Rewrite the full material exactly; no line may be skipped.

(Data to examine Opens)

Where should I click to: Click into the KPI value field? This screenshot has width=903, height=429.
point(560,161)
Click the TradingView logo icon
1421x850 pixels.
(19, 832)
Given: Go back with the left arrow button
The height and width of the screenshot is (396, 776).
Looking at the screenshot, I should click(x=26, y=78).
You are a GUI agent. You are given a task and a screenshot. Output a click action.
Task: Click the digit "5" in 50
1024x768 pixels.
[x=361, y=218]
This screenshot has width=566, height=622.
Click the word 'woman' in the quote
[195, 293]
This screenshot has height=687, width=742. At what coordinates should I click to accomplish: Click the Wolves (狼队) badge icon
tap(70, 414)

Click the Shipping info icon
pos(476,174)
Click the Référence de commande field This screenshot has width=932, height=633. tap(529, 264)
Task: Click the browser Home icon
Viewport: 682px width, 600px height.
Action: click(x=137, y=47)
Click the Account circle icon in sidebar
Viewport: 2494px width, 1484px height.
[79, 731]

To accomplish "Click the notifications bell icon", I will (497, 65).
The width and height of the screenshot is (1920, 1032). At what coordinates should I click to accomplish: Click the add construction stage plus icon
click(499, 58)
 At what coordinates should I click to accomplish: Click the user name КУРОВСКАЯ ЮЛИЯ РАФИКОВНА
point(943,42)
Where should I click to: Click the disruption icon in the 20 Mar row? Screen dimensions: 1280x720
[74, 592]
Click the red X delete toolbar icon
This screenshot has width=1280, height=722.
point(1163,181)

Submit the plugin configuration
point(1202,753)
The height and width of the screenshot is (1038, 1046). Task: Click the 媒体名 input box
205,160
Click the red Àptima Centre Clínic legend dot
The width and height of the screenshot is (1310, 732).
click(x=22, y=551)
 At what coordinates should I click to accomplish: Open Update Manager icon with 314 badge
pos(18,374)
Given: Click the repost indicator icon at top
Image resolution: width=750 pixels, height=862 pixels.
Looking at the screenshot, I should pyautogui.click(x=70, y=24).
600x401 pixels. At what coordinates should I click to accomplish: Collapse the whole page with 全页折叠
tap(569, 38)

(Data to examine Closes)

- Response to this exercise
Where should I click to: Click into the KPI value field? This screenshot has width=903, height=429.
point(560,161)
Click the TradingView logo icon
1421x850 pixels.
(19, 832)
Given: Go back with the left arrow button
The height and width of the screenshot is (396, 776).
Looking at the screenshot, I should click(x=26, y=78).
You are a GUI agent. You are given a task and a screenshot. Output a click action.
Task: Click the digit "5" in 50
1024x768 pixels.
[x=361, y=218]
This screenshot has width=566, height=622.
Click the word 'woman' in the quote
[195, 293]
This screenshot has height=687, width=742. At what coordinates should I click to accomplish: Click the Wolves (狼队) badge icon
tap(70, 414)

Click the Shipping info icon
pos(476,174)
Click the Référence de commande field This screenshot has width=932, height=633. tap(529, 264)
Task: Click the browser Home icon
Viewport: 682px width, 600px height.
Action: click(x=137, y=47)
Click the Account circle icon in sidebar
Viewport: 2494px width, 1484px height.
[79, 731]

To accomplish "Click the notifications bell icon", I will (497, 65).
The width and height of the screenshot is (1920, 1032). At what coordinates should I click to accomplish: Click the add construction stage plus icon
click(499, 58)
 At what coordinates should I click to accomplish: Click the user name КУРОВСКАЯ ЮЛИЯ РАФИКОВНА
point(943,42)
Where should I click to: Click the disruption icon in the 20 Mar row? Screen dimensions: 1280x720
[74, 592]
Click the red X delete toolbar icon
This screenshot has width=1280, height=722.
point(1163,181)

Submit the plugin configuration
point(1202,753)
The height and width of the screenshot is (1038, 1046). Task: Click the 媒体名 input box
205,160
Click the red Àptima Centre Clínic legend dot
The width and height of the screenshot is (1310, 732).
click(x=22, y=551)
 At what coordinates should I click to accomplish: Open Update Manager icon with 314 badge
pos(18,374)
Given: Click the repost indicator icon at top
Image resolution: width=750 pixels, height=862 pixels.
Looking at the screenshot, I should pyautogui.click(x=70, y=24).
600x401 pixels. At what coordinates should I click to accomplish: Collapse the whole page with 全页折叠
tap(569, 38)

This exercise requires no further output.